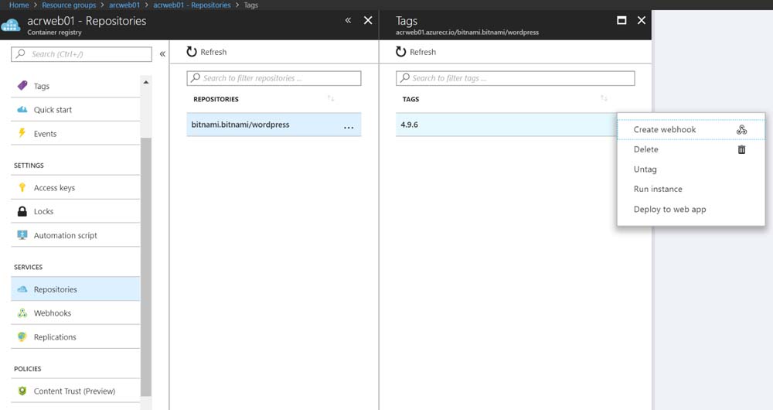Click the Quick start cloud icon
The width and height of the screenshot is (773, 410).
click(22, 110)
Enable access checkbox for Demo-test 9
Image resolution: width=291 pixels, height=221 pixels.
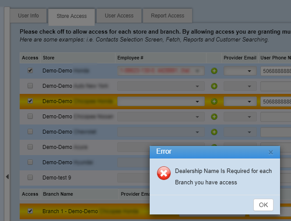click(30, 177)
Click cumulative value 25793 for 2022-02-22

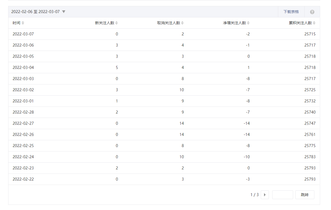pyautogui.click(x=310, y=179)
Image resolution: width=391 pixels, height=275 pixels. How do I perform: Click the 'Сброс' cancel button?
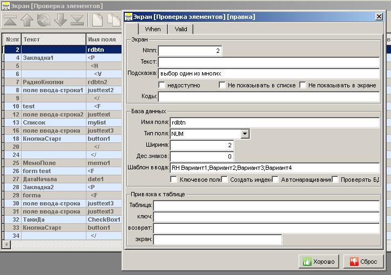pos(362,262)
=======
*TASK TO COMPLETE:* Copy out all of the records above word for word, leaving out the pictures.

*THE COMPLETED TASK:*
Click the Quick start cloud icon
The width and height of the screenshot is (773, 410).
click(22, 110)
Enable access checkbox for Demo-test 9
Image resolution: width=291 pixels, height=221 pixels.
click(30, 177)
Click cumulative value 25793 for 2022-02-22

pyautogui.click(x=310, y=179)
Image resolution: width=391 pixels, height=275 pixels. How do I perform: Click the 'Сброс' cancel button?
pos(362,262)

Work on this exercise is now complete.